Por lo mismo cultiva la memoria de la Primera República y de las luchas y frentes culturales por venir. Recientemente, presentábamos en la Facultad de Geografía y Historia de la Universidad de Sevilla su último ensayo, agradeciendo a la editorial la apuesta firme por la memoria y por el pensamiento crítico.

Un editor, como magistralmente lo definiera Feltrinelli, es un mero vehículo del mensaje, una persona que lee y sin saber nada, debe conseguir que se sepa todo lo que sea útil y que ayude a cambiar el mundo en el que vivimos. Un editor, en definitiva, es un lugar de encuentro, de elaboración, recepción y transmisión.

Y la lectura que nos propone La república inesperada (Escritos Contextatarios, 2023) es justamente eso, una firme voluntad por desplegar el materialismo del encuentro en torno a la cultura republicana, en defensa de la libertad frente a las fuerzas retrógradas, rentistas, monárquicas y colonialistas, que aún hoy dominan España frente a todo proyecto de reformismo y regeneración democrática por lo común.

Rememorar el 11 de febrero de 1873 y la Primera República representa, en este sentido, una apuesta por las libertades públicas, la ilustración, el federalismo y la autonomía social que hoy de nuevo precisamos actualizar como proyecto para ensanchar los límites de lo posible que el sexenio democrático inauguró insuflando esperanza a las luchas de los sectores populares.

Frente al anhelo de democracia y de derechos, hoy volvemos a sufrir, como en el siglo XIX, una monarquía y una derecha patrimonialista, un rey felón y una suerte de reina capitalina, Díaz Ayuso, que es la política de lo peor y, en parte, la razón de una suerte de Pacto de Tortosa entre Cataluña, Aragón, Baleares y Valencia que flaco favor hace a la izquierda si, en verdad, de sumar y multiplicar la voluntad de cambio se trata.

Hace un año, mi amigo Sebastián Martín Recio propuso al Ateneo Republicano de Andalucía una apuesta por redactar las bases de una constitución política o principios fundamentales de lo que debería ser la Tercera República, siguiendo el camino andado por Xaudaró.

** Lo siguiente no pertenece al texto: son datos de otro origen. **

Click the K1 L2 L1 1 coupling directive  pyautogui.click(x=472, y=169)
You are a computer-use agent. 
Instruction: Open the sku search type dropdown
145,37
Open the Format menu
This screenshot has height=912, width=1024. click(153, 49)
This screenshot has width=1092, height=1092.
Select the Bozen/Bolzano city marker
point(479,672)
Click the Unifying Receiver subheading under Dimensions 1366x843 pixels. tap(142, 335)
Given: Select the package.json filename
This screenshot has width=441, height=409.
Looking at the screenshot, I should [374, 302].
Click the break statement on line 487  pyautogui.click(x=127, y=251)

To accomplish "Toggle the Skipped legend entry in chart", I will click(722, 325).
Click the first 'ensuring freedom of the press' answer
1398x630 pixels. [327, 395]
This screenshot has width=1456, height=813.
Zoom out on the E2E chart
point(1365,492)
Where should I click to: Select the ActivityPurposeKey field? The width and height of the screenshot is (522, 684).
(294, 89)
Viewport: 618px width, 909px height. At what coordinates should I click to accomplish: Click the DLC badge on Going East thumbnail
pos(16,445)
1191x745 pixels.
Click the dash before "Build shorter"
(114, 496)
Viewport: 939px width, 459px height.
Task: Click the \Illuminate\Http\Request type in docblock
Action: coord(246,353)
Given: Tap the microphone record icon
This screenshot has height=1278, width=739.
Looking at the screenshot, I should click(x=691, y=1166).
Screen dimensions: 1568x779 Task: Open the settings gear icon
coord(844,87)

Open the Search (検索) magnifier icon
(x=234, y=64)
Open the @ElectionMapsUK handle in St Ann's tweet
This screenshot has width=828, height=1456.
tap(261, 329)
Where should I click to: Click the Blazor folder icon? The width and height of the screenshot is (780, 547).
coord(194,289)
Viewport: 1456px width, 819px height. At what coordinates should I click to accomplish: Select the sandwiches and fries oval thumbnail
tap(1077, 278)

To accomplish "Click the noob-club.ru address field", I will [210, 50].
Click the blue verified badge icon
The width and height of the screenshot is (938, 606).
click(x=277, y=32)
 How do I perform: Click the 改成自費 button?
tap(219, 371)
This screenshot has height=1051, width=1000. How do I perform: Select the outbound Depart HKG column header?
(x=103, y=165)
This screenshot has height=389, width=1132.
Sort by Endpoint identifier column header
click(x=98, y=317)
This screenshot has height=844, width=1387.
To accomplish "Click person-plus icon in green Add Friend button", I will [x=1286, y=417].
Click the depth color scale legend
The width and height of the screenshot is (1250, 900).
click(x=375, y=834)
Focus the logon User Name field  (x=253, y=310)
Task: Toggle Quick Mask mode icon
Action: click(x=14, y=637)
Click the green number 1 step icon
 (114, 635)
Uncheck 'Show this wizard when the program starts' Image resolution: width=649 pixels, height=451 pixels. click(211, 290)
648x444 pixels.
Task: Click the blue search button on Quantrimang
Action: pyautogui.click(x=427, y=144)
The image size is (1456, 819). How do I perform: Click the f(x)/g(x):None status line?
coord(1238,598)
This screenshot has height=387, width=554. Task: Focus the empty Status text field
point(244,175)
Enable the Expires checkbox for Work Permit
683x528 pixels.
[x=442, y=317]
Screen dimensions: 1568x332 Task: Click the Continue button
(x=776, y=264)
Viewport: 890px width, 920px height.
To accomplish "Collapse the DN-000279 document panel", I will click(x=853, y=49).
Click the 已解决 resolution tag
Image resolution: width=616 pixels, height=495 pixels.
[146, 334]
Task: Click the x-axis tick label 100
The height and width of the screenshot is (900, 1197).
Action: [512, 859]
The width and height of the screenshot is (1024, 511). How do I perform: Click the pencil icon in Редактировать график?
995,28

La idea, además de pertinente y original, entronca con la tradición de la internacional republicana de Fourier a Cádiz, de los ateneos libertarios a las cooperativas obreras, de la prensa y el teatro republicano, a las juntas locales que configuraron la argamasa con la que dar forma y construir un nuevo proyecto de país.

Recuperar la dinámica instituyente en la crisis de régimen que vivimos no solo es, de acuerdo a esta lógica, un mandato popular, sino la única vía de salida a la actual coyuntura histórica trascendiendo la tradicional disociación, que apuntara el bueno de Alfonso Ortí, entre la España oficial y la España real, entre el Parlamento y la vida pública, entre lo común y los representantes de los comunes.

De lo contrario, nos tememos que se impondrá la advertencia de Pi i Margall cuando en sus escritos, en una suerte de autocrítica, señalaba a sus compañeros que, fiando todo a las Cortes, “allí han visto muerta su esperanza por las locuras de la impaciencia y las preocupaciones del miedo. Mediten sobre si, dado el mismo caso, deberían ser en adelante menos escrupulosos sin faltar a los mandamientos de la conciencia (…) La dictadura que la justicia no levanta del suelo, la recoge con frecuencia la tiranía”.

O, como en las mismas páginas de La República inesperada, Pisarello cita de un texto anónimo del Club Republicano de Alicante: “si las reformas no vienen, vendrá el abatimiento, y el pueblo pronunciará aquellas terribles palabras: todos son iguales. Estas palabras serán el fúnebre preludio que anunciará su entrada en el más completo indiferentismo. Si esto sucede, ay de España entera, el látigo del tirano azotará por segunda vez nuestro cuerpo; la cadena del esclavo oprimirá nuestras cinturas; todo se habrá perdido para siempre”.

Cuando algunos afirmamos que tenemos una derecha ultramontana, estamos hablando de esto mismo: de una cultura política o sistema público decimonónico, con una oligarquía anclada en los privilegios del pasado y, lamentablemente, una izquierda excesivamente proclive a reeditar los errores del pasado, emulando dinámicas y formas de articulación que dieron al traste con la potencia transformadora de sus gentes y de sus pueblos.

En esta tesitura, lejos de afirmar como Figueras (“señores, ya no aguanto más. Voy a serles franco: estoy hasta los cojones de todos nosotros”), es hora de redefinir los contornos y espacios de la primera persona del plural y la tercera, la república, y la referida a quienes no participan en el juego político en escena, pero en cuyos corazones late el fuego de la libertad insumisa. Hora, pues, de abrir el campo de intervención y construcción colectiva. No por inesperada hemos de seguir los designios de la revolución pasiva en curso.